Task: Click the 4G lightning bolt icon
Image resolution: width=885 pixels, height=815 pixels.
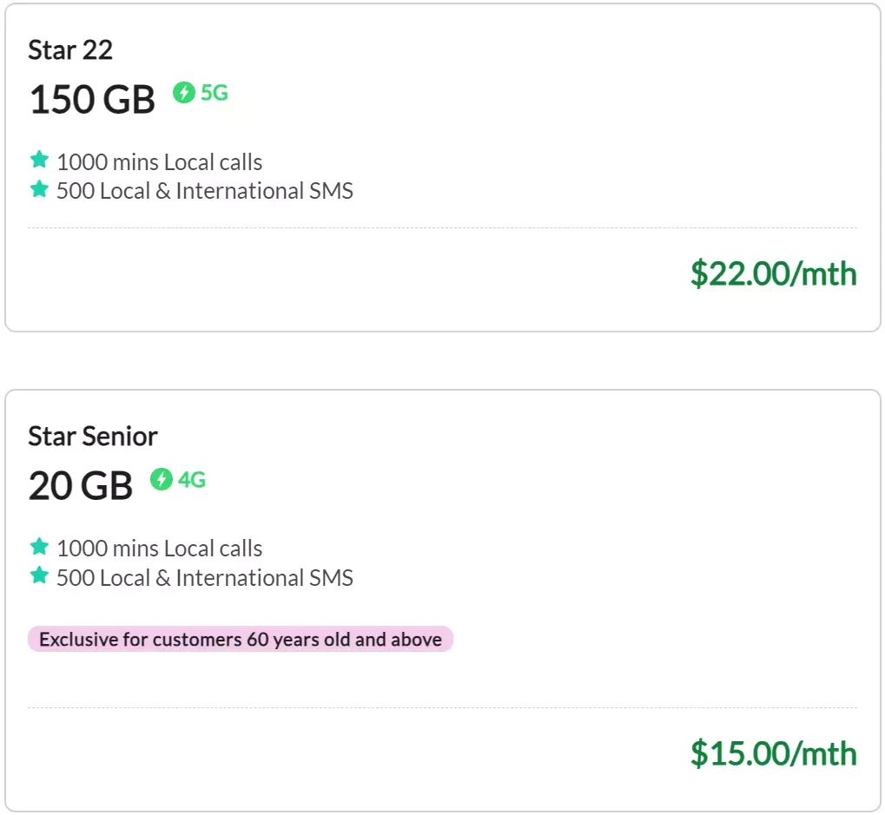Action: 161,479
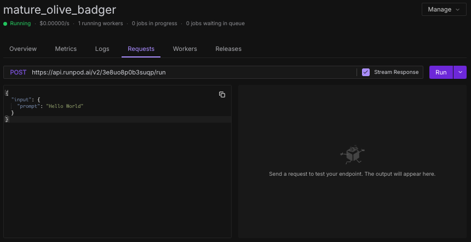This screenshot has width=471, height=242.
Task: Switch to the Overview tab
Action: coord(23,49)
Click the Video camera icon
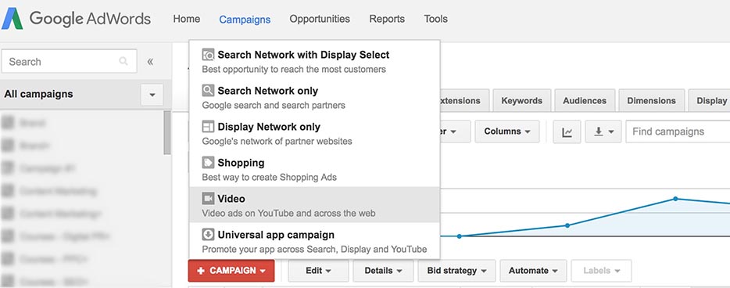730x288 pixels. (208, 199)
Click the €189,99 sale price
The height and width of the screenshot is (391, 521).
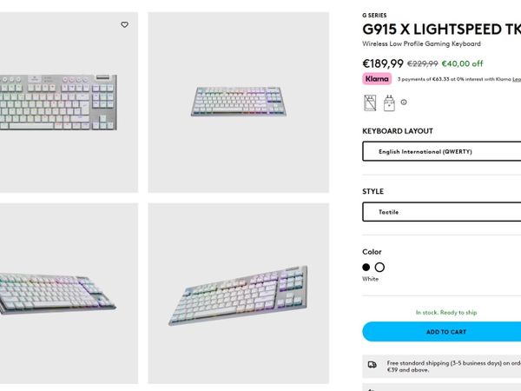[383, 63]
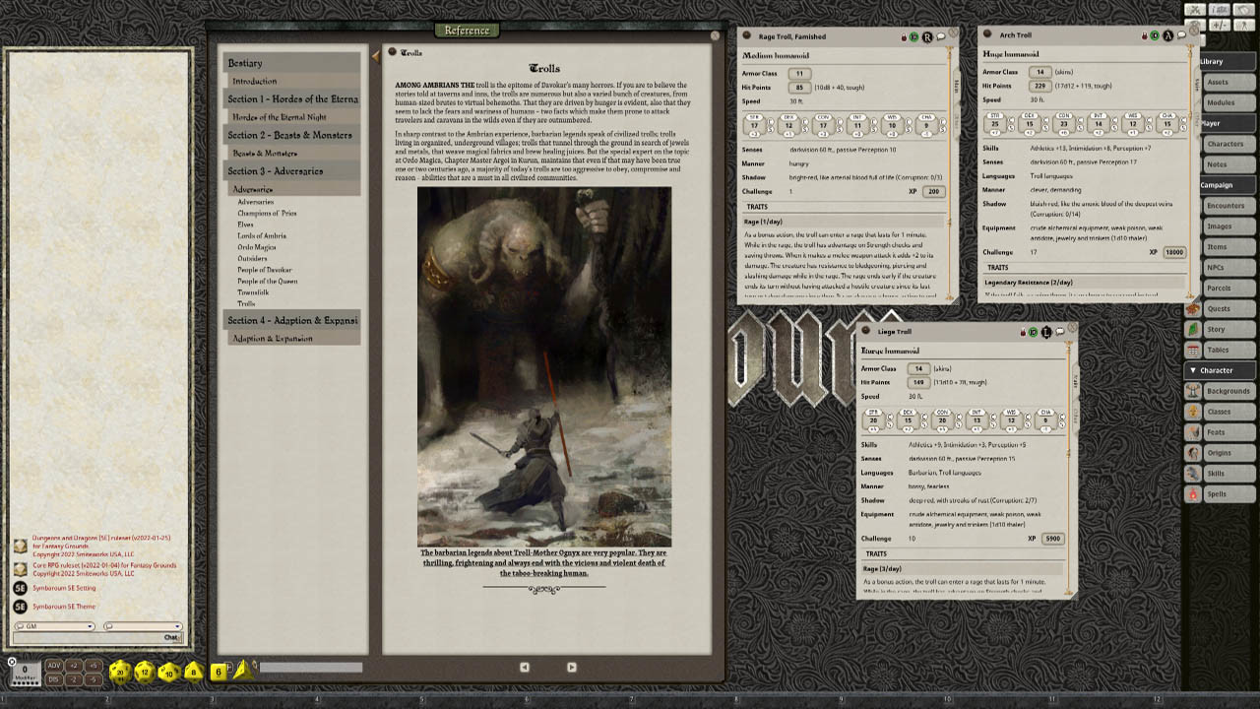Screen dimensions: 1260x709
Task: Click the lock icon on the Arch Troll header
Action: coord(1144,35)
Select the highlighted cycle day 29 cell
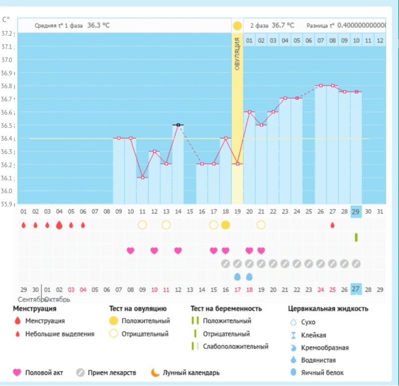The image size is (399, 386). [x=356, y=211]
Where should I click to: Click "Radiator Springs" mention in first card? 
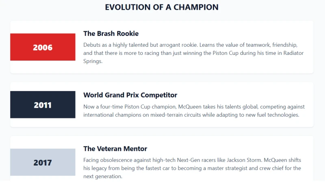click(x=293, y=53)
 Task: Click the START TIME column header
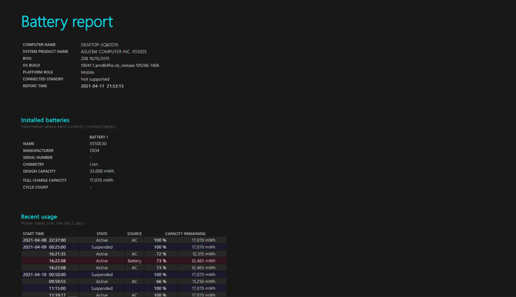click(33, 234)
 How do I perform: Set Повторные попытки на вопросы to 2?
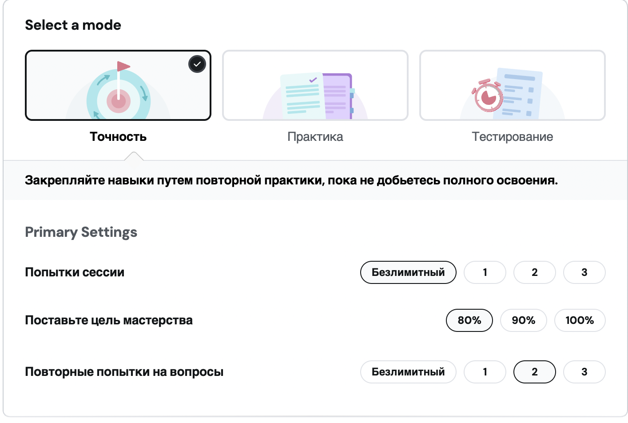(x=535, y=372)
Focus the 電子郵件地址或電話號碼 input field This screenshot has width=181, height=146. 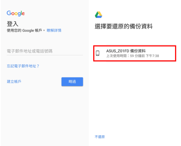[x=45, y=51]
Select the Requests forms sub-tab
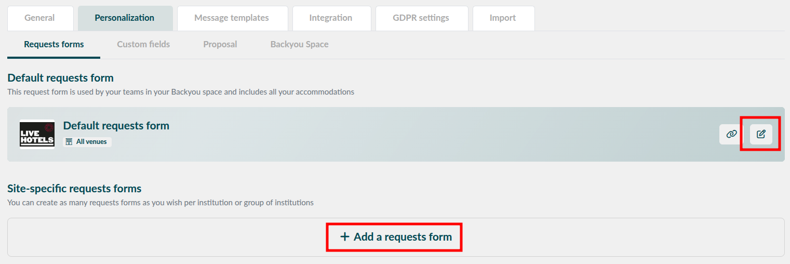Screen dimensions: 790x264 (x=54, y=44)
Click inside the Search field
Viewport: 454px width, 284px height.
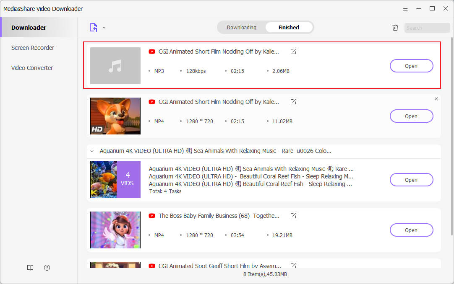click(x=427, y=27)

[TASK TO CARRY OUT]
After locating the line with "Click inside the Search field" in the listing above, transcribe it and every line after it to the last, exactly, with no pictures.

[EXERCISE ANSWER]
Click inside the Search field
Viewport: 454px width, 284px height.
click(x=427, y=27)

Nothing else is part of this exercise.